Understanding AWS Lambda Concurrency

2 min read3 days ago

Concurrency is the number of in-flight requests that your AWS Lambda function is handling at the same time.

What is AWS Lambda Concurrency?

Concurrency in AWS Lambda means how many instances of your function can run at the same time. For each concurrent request, Lambda provisions a separate instance of your execution environment. As your functions receive more requests, Lambda automatically handles scaling the number of execution environments until you reach your account’s concurrency limit.
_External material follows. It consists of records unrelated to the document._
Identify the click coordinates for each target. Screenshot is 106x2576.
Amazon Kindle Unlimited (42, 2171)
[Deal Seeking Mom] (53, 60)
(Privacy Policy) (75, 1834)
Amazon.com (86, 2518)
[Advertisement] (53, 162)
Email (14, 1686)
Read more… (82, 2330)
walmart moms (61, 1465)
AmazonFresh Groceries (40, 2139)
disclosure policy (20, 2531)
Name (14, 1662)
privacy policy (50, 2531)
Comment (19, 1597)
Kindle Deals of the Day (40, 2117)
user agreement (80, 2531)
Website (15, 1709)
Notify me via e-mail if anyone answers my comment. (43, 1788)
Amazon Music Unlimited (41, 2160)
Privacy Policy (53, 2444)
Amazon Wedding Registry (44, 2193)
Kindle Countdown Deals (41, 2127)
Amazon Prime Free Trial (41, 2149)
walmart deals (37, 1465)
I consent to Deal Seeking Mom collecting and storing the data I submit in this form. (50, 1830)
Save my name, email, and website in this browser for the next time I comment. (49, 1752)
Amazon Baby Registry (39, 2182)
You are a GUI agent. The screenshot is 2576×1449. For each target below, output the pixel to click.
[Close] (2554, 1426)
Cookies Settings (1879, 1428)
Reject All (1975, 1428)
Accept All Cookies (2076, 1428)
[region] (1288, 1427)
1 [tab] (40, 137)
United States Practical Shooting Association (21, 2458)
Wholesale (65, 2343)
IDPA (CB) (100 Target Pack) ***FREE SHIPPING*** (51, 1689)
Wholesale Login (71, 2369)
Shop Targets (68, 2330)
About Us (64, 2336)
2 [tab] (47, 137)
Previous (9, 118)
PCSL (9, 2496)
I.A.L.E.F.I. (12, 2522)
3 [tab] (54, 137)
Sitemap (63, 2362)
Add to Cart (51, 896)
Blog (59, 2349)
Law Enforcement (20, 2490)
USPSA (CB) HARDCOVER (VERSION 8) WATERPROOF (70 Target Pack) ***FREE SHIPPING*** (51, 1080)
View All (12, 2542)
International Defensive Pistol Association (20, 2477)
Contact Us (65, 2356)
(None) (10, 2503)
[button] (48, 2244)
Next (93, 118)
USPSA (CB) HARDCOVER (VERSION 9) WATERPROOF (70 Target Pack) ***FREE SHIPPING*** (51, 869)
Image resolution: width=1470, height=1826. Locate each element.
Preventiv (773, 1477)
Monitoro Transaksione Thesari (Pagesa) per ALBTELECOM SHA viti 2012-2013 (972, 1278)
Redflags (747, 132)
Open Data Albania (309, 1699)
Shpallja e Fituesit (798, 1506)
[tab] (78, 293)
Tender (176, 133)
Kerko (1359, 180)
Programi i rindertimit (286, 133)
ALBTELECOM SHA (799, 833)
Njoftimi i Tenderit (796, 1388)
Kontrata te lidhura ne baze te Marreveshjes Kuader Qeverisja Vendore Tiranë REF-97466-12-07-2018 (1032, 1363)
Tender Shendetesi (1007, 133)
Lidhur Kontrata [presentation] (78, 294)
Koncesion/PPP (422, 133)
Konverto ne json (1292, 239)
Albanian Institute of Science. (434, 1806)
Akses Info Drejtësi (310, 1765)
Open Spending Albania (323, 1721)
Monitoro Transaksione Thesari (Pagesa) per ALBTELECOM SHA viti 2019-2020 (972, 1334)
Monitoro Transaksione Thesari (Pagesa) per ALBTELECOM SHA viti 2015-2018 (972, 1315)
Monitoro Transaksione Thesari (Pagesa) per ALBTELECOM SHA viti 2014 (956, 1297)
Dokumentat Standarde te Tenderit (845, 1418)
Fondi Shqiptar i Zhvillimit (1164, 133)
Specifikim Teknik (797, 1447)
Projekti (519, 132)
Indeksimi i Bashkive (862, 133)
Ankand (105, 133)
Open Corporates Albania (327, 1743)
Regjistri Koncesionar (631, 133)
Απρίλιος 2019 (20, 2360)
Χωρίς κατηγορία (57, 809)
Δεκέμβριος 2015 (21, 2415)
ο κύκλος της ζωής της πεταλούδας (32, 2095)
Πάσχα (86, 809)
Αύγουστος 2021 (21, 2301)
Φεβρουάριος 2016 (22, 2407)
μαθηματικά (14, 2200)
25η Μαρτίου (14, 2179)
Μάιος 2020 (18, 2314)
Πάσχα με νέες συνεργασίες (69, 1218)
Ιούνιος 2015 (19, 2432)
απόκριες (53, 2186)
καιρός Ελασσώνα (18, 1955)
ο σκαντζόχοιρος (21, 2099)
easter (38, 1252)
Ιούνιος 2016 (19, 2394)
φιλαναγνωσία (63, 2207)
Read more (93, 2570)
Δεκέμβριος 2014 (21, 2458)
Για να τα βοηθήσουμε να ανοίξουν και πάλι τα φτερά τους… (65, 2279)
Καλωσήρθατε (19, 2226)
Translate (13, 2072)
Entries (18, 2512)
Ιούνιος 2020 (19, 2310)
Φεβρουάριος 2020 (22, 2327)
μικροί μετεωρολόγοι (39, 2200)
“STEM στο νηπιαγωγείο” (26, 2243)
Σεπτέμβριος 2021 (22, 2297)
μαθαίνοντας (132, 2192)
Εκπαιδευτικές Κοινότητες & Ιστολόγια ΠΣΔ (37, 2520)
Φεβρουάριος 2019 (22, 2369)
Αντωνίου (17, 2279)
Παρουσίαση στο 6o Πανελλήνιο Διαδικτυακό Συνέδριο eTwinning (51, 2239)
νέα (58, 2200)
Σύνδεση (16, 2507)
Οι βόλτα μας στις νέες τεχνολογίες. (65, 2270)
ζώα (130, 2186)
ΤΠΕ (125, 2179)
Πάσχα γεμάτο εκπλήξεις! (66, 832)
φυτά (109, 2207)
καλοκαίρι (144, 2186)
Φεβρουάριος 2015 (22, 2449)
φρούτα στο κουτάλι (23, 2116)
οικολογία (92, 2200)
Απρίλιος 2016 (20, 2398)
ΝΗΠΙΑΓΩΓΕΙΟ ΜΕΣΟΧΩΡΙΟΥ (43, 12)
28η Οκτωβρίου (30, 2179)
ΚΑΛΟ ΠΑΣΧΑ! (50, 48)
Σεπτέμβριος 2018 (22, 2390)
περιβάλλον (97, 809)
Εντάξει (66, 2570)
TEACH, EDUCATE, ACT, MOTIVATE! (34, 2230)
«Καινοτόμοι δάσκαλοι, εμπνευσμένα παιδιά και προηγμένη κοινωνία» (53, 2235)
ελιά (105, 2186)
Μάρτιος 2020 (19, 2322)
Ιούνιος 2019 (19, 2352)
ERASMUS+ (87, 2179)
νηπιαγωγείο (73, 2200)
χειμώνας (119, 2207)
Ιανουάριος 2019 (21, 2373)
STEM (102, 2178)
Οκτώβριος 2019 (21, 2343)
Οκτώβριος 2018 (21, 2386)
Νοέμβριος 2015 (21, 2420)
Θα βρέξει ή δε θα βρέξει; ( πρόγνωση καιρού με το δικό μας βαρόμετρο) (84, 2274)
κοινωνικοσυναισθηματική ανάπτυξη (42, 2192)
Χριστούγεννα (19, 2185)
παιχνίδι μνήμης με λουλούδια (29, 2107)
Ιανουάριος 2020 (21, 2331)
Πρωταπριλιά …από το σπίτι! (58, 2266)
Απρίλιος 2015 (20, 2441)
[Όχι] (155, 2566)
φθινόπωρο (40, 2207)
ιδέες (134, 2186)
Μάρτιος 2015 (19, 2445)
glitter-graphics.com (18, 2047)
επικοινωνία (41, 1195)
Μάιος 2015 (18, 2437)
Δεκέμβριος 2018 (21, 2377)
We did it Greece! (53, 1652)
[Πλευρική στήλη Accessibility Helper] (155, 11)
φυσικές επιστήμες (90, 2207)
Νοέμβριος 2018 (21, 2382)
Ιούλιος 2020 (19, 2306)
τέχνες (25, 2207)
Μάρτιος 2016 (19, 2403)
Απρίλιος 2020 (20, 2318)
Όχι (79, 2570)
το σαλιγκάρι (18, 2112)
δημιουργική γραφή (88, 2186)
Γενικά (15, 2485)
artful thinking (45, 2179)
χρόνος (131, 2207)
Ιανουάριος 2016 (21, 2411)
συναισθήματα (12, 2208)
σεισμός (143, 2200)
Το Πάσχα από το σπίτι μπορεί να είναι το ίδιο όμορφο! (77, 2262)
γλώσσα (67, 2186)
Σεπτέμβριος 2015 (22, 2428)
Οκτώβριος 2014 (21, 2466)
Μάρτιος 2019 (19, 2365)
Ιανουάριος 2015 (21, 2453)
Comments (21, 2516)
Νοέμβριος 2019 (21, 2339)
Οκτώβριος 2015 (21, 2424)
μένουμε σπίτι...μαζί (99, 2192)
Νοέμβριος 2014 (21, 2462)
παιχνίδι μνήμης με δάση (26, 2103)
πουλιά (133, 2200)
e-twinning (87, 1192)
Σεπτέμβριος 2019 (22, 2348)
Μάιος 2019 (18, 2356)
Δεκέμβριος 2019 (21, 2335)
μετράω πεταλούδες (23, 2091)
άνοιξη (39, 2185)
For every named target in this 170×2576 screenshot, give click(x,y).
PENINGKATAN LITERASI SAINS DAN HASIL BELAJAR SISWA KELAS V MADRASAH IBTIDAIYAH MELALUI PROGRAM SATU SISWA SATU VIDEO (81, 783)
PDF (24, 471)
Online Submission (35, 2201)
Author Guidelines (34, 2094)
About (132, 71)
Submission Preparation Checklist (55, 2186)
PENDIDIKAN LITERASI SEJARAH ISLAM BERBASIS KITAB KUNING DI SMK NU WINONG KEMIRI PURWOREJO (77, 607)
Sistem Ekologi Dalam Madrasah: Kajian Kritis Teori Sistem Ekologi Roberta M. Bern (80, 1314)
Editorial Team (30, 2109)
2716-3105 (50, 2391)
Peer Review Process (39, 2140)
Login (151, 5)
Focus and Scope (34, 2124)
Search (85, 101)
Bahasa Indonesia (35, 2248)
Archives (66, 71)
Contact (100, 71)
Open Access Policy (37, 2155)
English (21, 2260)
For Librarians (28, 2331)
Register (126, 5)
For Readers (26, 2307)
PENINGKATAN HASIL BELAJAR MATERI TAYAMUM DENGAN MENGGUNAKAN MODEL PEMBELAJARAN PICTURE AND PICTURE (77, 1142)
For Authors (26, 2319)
By default, Lambda provides your account with a total concurrency limit of 1,000 concurrent executions across all functions in an AWS Region.

Types of Concurrency:

Reserved Concurrency:

Sets a limit on how many times a specific function can run at once.
Ensures your critical functions always have capacity.

2. Provisioned Concurrency:

Keeps a certain number of function instances ready to handle requests instantly.
Reduces start-up time (cold starts) for your function.

Why it Matters:

Reserved Concurrency: Prevents other functions from using up all the available instances.
Provisioned Concurrency: Improves response times for important functions.

To check your current account level concurrency quota, use the AWS Command Line Interface (AWS CLI) to run the following command:

aws lambda get-account-settings

{
    "AccountLimit": {
        "TotalCodeSize": 80530636800,
        "CodeSizeUnzipped": 262144000,
        "CodeSizeZipped": 52428800,
        "ConcurrentExecutions": 1000,
        "UnreservedConcurrentExecutions": 900
    },
    "AccountUsage": {
        "TotalCodeSize": 410759889,
        "FunctionCount": 8
    }
}

ConcurrentExecutions is your total account-level concurrency quota. UnreservedConcurrentExecutions is the amount of reserved concurrency that you can still allocate to your functions.

How can you configure it?

Go to your function in the AWS Console.
Under “Configuration,” find “Concurrency.”
Set your desired limits for reserved or provisioned concurrency.

Limits:

AWS limits the total number of concurrent executions per account, which can be increased if needed.
If your function hits its limit, extra requests will wait or be rejected (throttled).

Tips:

Monitor Usage: Use AWS CloudWatch to keep an eye on how many instances your functions use.
Optimize Functions: Make your functions run faster to avoid hitting limits.
Handle Throttling: Set up a queue or retry mechanism for requests that get throttled.

Handling Throttling

When a Lambda function exceeds its concurrency limit, additional invocation requests are throttled. The throttled requests can either be retried or handled via a dead-letter queue (DLQ) or an Amazon SQS queue.

Best Practices:

Monitor Concurrency: Use AWS CloudWatch to monitor Lambda function concurrency and adjust settings as needed.
Optimize Code: Reduce execution time to minimize the chance of hitting concurrency limits.
Use DLQs: Implement dead-letter queues to handle throttled requests gracefully.
Leverage Provisioned Concurrency: For critical, latency-sensitive functions, use provisioned concurrency to reduce cold starts.

In simple terms, AWS Lambda concurrency helps you control how many times your function can run simultaneously, making sure critical functions always have the resources they need and improving response times for important tasks.